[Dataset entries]
++++++

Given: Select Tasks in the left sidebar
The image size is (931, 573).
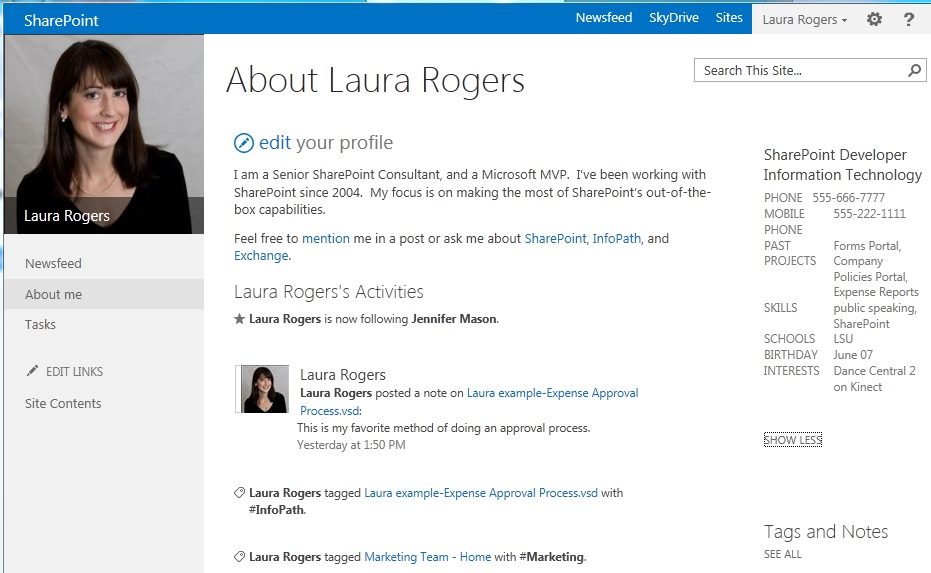Looking at the screenshot, I should click(41, 324).
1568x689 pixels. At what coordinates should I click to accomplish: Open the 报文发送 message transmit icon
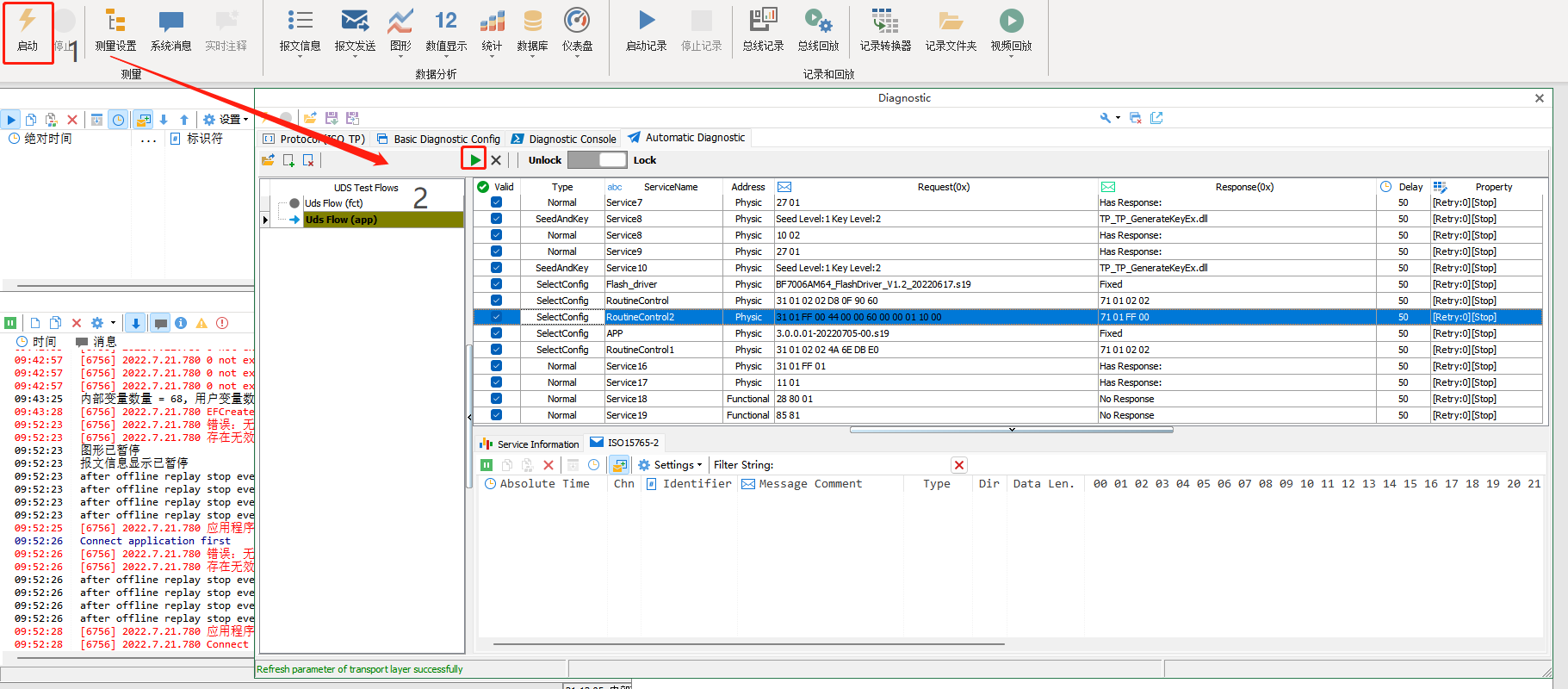pyautogui.click(x=354, y=21)
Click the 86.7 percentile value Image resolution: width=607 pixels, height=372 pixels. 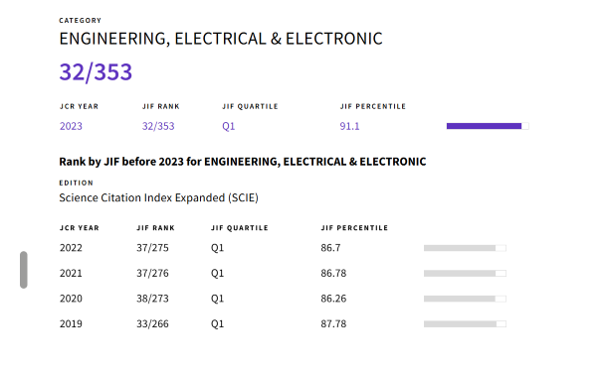point(331,248)
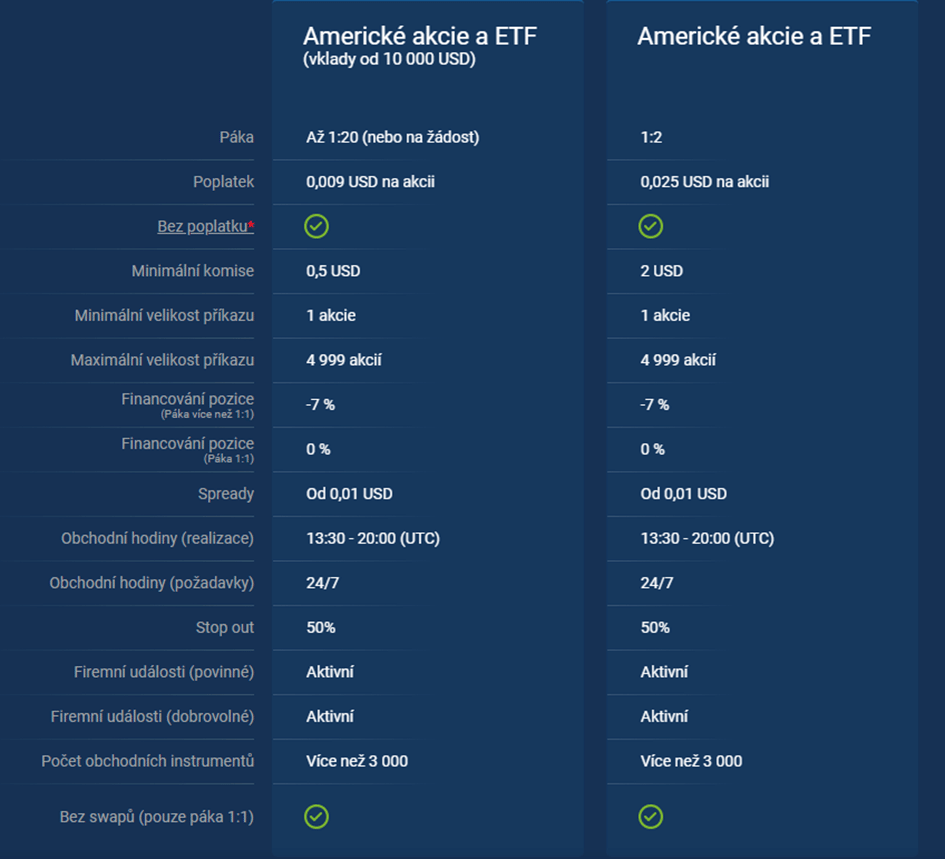The image size is (945, 859).
Task: Click the Bez poplatku checkmark in the 1:2 leverage column
Action: point(650,227)
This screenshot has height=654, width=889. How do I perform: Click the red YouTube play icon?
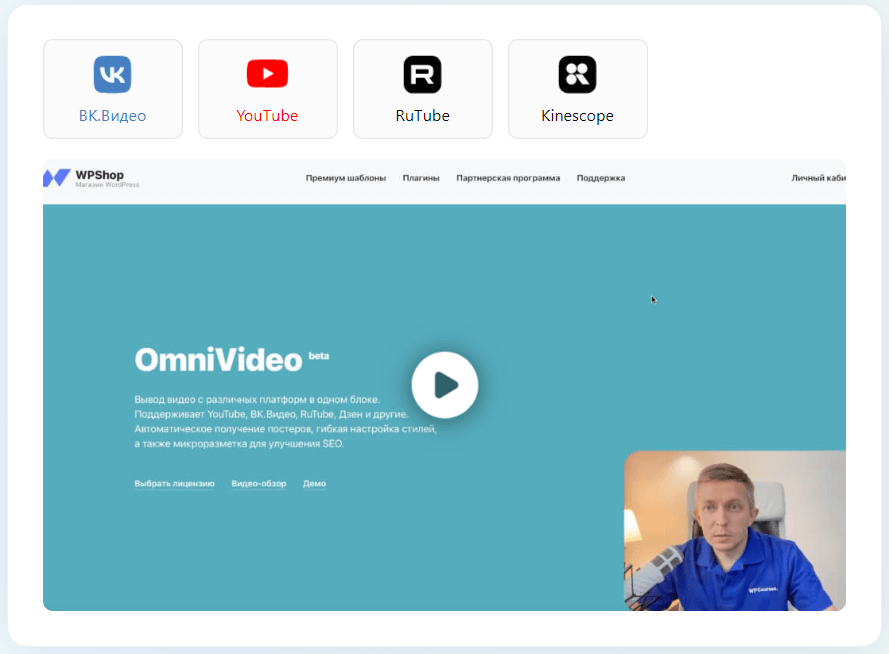tap(267, 73)
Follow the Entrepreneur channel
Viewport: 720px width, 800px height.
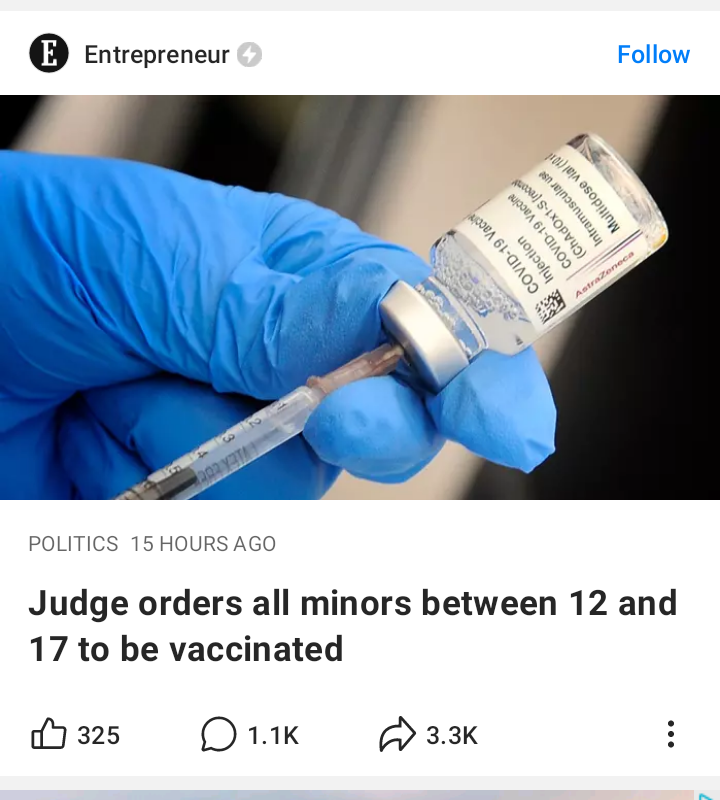click(653, 55)
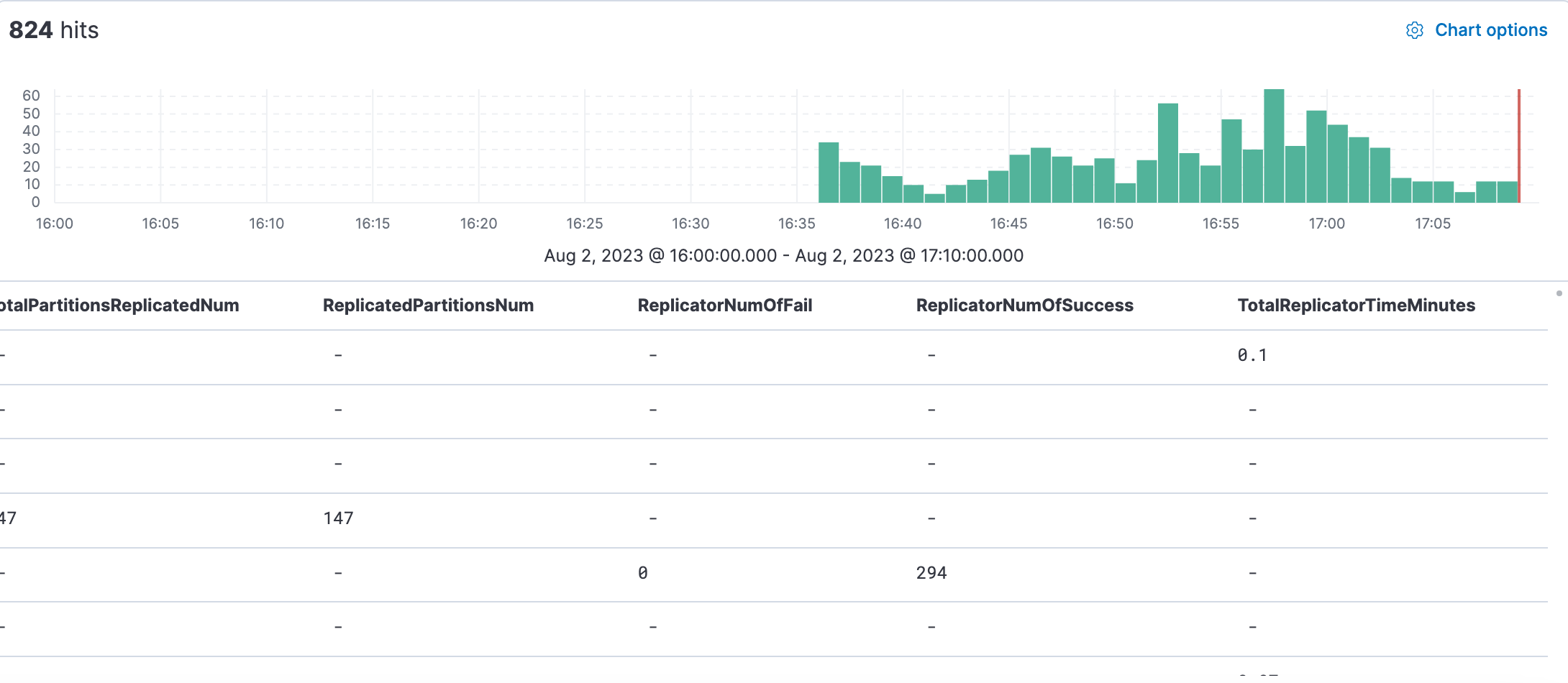Select the shortest bar just before 16:42
The height and width of the screenshot is (683, 1568).
[x=934, y=198]
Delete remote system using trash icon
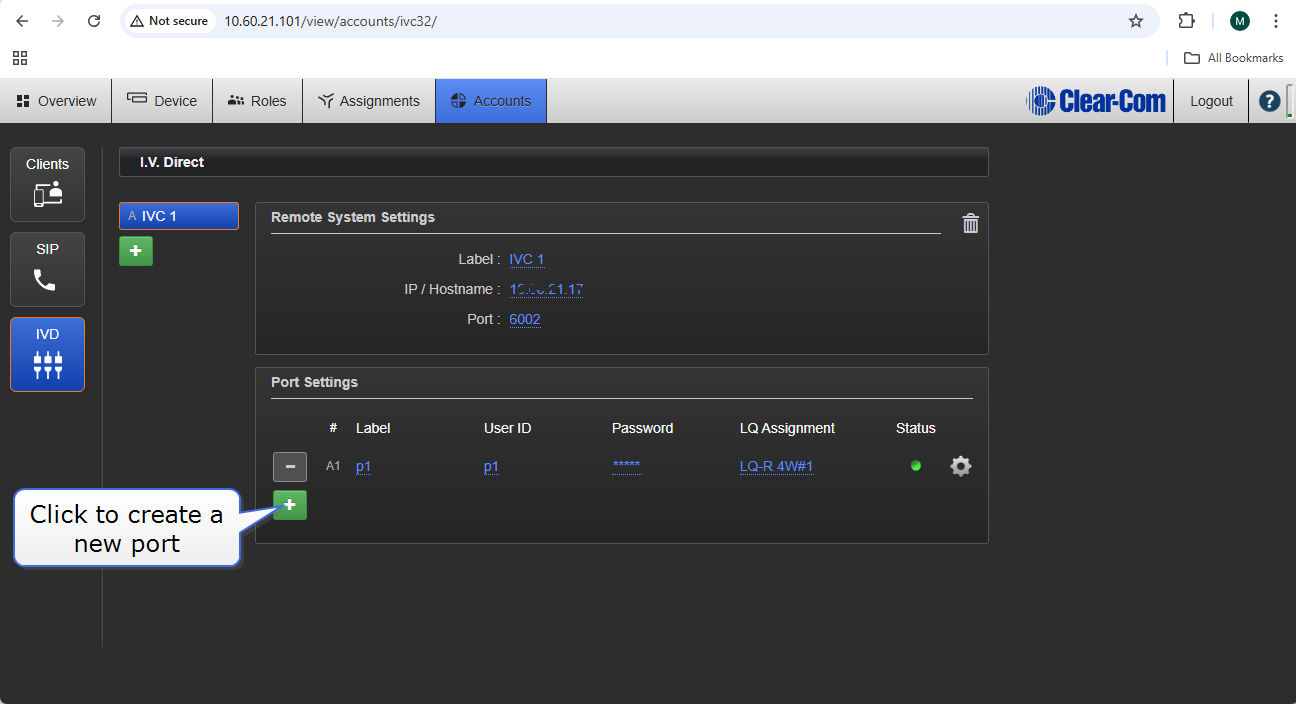Screen dimensions: 1296x704 click(x=970, y=224)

++++++

ASSIGNMENT => From the line containing "Viewport: 720px width, 800px height." to the final line above, both included, transcribe every line exactly and leave all pictures out.

RESPONSE FOR THIS EXERCISE =>
Viewport: 720px width, 800px height.
click(653, 55)
Select the shortest bar just before 16:42
The height and width of the screenshot is (683, 1568).
[x=934, y=198]
Delete remote system using trash icon
Screen dimensions: 1296x704 click(x=970, y=224)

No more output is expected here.